Most Ohioans would have understood if James had just respectfully decided to leave.
“Cleveland, it’s been great. But I could become immortal in the Garden,” he could have said in an introductory press conference in New York. People would have understood. (In fact, I don’t really understand why he didn’t take that opportunity, but that’s a topic for another column.)
“Cavalier fans, this wasn’t easy. But I couldn’t pass up the opportunity to play basketball with two of my best friends and hang out in South Beach,” he could have said in a statement. No one would have blamed him for that — how could you?
But instead, he called a one-hour primetime special. Every Ohioan figured James understood the region’s sports pain and that he knew better than to twist the knife. If he was making such a big deal of this, the thinking went, he must be announcing his return to Cleveland — he gets us, right?
We all know how that story went.
Now, apparently LeBron says he’s open to returning to Cleveland.

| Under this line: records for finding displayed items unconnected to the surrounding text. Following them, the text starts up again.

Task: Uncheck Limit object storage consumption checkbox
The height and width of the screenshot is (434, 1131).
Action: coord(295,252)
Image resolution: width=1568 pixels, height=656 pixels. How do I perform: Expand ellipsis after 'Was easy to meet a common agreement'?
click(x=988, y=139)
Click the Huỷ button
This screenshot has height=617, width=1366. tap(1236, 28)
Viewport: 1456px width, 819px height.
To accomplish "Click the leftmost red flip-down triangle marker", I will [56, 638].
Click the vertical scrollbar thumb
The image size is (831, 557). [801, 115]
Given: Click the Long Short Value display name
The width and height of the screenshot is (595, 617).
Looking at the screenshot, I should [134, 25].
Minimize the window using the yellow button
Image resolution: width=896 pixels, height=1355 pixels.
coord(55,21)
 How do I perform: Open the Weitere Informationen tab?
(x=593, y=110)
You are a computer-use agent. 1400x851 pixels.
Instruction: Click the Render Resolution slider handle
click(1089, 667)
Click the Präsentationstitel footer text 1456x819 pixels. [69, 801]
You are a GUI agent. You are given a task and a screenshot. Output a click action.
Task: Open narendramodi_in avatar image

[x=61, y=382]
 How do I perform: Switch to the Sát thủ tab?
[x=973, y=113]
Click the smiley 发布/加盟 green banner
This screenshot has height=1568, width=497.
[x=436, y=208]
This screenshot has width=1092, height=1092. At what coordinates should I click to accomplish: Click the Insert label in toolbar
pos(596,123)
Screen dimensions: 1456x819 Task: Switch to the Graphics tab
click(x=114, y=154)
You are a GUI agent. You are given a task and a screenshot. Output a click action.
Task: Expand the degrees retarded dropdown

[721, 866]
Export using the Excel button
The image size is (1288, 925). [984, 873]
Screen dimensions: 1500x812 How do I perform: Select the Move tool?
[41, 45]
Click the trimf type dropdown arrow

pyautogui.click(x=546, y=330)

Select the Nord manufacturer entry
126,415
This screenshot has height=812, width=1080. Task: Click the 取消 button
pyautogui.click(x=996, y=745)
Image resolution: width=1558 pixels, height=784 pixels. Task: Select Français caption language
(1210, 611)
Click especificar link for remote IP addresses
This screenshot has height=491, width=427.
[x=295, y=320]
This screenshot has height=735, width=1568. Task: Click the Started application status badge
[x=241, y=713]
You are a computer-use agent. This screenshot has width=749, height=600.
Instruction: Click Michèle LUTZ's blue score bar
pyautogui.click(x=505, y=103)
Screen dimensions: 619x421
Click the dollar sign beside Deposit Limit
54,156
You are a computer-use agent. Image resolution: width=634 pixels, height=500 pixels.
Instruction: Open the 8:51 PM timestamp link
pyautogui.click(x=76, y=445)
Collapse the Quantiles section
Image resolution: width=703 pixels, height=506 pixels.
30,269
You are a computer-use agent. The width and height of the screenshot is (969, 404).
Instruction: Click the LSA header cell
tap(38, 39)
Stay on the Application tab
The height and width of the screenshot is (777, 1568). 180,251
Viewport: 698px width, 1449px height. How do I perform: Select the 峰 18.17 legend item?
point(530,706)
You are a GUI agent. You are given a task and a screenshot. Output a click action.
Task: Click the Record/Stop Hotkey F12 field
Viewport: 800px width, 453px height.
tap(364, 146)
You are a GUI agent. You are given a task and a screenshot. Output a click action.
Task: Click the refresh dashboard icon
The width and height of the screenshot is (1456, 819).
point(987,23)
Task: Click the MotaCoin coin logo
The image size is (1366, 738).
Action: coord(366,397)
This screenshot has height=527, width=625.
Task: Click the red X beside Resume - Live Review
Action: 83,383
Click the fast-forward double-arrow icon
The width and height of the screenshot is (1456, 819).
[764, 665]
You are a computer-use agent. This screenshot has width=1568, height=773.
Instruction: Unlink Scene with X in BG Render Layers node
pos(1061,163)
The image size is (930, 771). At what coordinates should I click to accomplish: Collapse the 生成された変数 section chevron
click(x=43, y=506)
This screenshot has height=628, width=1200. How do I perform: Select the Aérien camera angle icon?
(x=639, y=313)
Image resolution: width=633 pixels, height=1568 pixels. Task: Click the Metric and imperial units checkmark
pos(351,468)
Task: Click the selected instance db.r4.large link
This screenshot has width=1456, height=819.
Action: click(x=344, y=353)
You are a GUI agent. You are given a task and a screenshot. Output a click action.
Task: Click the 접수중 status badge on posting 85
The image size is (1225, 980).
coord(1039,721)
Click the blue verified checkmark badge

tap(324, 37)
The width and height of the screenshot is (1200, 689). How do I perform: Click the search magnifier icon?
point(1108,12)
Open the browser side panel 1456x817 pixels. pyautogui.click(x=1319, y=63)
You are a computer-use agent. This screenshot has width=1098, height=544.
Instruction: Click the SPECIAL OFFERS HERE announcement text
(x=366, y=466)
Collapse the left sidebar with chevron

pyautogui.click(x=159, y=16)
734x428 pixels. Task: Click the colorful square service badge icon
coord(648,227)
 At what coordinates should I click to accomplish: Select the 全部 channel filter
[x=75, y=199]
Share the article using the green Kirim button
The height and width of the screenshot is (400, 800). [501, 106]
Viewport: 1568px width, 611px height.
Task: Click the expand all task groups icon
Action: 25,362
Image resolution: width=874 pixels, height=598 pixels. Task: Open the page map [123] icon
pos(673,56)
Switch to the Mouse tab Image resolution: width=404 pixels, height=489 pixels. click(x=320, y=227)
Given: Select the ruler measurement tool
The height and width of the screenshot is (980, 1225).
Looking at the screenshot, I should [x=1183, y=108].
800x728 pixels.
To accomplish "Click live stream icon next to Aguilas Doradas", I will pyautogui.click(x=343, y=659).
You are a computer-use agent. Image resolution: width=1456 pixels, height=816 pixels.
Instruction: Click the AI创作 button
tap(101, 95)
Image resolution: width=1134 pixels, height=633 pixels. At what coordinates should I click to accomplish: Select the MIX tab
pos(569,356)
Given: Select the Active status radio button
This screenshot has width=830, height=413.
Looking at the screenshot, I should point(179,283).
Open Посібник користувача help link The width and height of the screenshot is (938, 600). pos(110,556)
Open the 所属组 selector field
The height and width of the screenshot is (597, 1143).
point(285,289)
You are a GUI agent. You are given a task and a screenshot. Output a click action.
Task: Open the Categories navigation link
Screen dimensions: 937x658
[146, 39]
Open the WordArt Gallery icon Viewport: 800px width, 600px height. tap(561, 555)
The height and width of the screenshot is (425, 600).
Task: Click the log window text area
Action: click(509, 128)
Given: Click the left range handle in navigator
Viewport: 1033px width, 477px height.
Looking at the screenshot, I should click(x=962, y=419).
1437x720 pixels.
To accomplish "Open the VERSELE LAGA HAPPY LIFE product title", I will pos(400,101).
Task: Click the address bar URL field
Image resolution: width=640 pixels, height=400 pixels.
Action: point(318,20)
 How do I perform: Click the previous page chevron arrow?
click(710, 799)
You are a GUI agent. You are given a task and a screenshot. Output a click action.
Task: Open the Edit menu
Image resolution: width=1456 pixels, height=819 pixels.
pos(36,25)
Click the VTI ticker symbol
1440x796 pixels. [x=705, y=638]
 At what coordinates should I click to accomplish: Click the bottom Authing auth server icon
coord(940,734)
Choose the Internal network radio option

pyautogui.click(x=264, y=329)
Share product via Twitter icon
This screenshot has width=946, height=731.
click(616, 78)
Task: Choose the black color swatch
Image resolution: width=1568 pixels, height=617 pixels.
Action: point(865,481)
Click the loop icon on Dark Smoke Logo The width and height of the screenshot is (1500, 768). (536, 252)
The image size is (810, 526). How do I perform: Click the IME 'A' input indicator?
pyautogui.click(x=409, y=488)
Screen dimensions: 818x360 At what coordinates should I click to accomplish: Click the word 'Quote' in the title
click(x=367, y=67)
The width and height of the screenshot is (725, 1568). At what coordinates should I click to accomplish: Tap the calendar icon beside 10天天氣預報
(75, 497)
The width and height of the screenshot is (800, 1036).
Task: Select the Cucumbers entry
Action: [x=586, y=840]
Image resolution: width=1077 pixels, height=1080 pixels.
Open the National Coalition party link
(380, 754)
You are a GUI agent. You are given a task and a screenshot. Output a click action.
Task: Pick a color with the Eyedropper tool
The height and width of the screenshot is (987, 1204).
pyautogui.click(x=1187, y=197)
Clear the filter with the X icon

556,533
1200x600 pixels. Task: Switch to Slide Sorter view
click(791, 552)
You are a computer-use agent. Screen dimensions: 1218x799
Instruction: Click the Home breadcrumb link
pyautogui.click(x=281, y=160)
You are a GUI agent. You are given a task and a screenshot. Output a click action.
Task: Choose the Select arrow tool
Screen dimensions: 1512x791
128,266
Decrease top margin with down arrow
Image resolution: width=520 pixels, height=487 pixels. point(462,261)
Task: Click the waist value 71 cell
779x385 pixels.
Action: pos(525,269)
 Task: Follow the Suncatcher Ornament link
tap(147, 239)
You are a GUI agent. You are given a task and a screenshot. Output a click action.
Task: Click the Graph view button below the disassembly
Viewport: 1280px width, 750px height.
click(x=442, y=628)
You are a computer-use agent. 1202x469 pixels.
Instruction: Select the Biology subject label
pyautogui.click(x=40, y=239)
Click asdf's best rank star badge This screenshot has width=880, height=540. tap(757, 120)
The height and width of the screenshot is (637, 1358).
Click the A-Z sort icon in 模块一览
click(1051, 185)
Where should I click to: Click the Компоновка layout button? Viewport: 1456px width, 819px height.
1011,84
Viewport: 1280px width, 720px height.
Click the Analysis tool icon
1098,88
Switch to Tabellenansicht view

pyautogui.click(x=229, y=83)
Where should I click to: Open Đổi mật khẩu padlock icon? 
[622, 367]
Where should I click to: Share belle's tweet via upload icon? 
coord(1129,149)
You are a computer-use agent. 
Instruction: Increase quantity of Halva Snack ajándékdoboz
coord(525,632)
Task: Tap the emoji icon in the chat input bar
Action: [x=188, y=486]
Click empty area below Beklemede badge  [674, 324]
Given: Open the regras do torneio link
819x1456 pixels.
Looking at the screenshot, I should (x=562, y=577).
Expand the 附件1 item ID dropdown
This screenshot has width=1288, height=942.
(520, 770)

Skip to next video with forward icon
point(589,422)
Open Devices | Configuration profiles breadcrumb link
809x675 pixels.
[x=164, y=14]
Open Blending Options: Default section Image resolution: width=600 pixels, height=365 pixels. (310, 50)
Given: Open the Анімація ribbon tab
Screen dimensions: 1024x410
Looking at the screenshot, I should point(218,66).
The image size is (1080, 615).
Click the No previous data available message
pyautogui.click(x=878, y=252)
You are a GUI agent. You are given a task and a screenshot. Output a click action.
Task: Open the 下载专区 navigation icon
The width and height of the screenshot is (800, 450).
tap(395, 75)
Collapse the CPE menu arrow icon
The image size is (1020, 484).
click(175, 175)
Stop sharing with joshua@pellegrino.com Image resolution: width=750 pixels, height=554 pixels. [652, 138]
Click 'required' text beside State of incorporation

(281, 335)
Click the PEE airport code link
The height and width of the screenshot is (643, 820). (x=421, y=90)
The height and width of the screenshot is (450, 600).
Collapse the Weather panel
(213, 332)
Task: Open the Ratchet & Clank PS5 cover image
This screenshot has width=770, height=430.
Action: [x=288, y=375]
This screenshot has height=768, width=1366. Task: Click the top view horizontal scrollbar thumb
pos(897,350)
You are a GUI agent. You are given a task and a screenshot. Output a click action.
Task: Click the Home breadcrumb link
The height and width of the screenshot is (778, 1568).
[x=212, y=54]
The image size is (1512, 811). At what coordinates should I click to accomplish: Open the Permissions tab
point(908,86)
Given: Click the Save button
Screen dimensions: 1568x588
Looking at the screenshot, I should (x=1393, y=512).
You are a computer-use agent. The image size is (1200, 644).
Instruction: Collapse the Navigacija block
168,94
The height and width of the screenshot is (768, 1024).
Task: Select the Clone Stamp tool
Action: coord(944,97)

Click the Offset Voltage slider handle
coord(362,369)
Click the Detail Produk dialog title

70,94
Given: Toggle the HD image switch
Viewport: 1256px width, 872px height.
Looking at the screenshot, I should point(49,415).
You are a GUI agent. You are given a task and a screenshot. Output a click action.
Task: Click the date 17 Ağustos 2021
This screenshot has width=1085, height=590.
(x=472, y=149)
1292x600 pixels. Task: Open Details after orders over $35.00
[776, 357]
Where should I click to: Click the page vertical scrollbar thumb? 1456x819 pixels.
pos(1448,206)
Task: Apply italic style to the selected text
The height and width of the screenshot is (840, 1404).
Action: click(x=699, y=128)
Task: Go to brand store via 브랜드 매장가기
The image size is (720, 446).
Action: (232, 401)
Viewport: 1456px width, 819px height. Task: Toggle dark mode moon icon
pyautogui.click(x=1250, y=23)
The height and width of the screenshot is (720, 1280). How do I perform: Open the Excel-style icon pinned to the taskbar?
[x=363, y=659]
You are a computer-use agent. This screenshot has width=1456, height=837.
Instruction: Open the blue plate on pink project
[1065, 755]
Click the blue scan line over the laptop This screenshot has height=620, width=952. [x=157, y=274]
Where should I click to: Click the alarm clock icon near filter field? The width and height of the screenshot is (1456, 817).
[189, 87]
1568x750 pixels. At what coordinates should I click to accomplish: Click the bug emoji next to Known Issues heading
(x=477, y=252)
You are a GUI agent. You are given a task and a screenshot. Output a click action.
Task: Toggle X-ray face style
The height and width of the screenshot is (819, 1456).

“I think it would be great,” James said when asked if he would want to don a Cavaliers jersey in the future.
He really doesn’t get it. After growing up in that culture, being hailed as the savior of Cleveland sports, then very publicly leaving the area in humiliating fashion … he wants to come back? The depth of his hubris is staggering.
I’m not going to pretend I know what’s going on in James’ head. But I really do find it difficult to believe he didn’t know better than to publicly torture an already-tortured city. He grew up there. How could he not have known?
I find it even more difficult to believe he doesn’t realize that it’s now too late to mend that relationship. Is he that really blind?
Forget analogies. There are no words.
The views expressed in this column are those of the author and not necessarily those of The Observer.